THE COLONEL’S BISCUITS.
Mix a slight pinch of salt with some fine sifted flour; make it into a smooth paste with thin cream, and bake the biscuits gently, after having prepared them for the oven like those which precede. Store them as soon as they are cold in a dry canister, to preserve them crisp: they are excellent.
AUNT CHARLOTTE’S BISCUITS.
These biscuits, which are very simple and very good, may be made with the same dough as fine white bread, with the addition of from half to a whole ounce of butter to the pound kneaded into it after it has risen. Break the butter small, spread out the dough a little, knead it in well and equally, and leave it for about half an hour to rise; then roll it a quarter of an inch thick, prick it well all over, cut out the biscuits, and bake them in a moderate oven from ten to fifteen minutes: they should be crisp quite through, but not deeply coloured.
White-bread dough, 2 lbs.; butter, 1 to 2 oz.: to rise 1/2 hour. Baked in moderate oven 10 to 15 minutes.

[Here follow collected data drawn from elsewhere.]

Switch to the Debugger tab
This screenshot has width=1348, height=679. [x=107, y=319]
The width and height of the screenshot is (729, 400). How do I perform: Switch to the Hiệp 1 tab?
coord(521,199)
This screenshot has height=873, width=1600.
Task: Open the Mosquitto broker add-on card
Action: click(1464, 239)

Obs.—To make the biscuits by themselves, proceed as for Bordyke bread; but use new milk for them, and work three ounces of butter into two pounds of flour before the yeast is added.
EXCELLENT SODA BUNS.
Work into half a pound of flour three ounces of butter, until it is quite in crumbs; mix thoroughly with them four ounces of sugar, the slightest pinch of salt, an ounce, or rather more, of candied orange or, shred extremely small, and a little grated nutmeg; to these pour boiling a small teacupful of cream, or of milk when this cannot be had; mix them a little, and add immediately two eggs, leaving out the white of one, and when the whole is well mingled, dust over, and beat well into it, less than half a teaspoonful of good carbonate of soda, perfectly free from lumps; rub an oven-tin with butter, drop the buns upon it with a spoon, and send them to a moderate oven. When they are firm to the touch in every part, and well coloured underneath, they are done. They resemble good cakes, if properly made, although in reality they are not rich: to render them so the proportion of sugar and of butter can be increased, and currants added also. It is immaterial, we find, whether they be put into the oven as soon as they are mixed, or an hour afterwards. They are equally light. These proportions make just a dozen of small buns.
Flour, 1/2 lb.; butter, 3 oz.; sugar, 4 oz.; candied orange-rind, 1 oz. or more; grated nutmeg; cream (or milk) 1 small teacupful; egg-yolks 2, white 1; good carbonate of soda about the third of a teaspoonful: 15 to 25 minutes, moderate oven.
For Geneva Buns See Chapter [30].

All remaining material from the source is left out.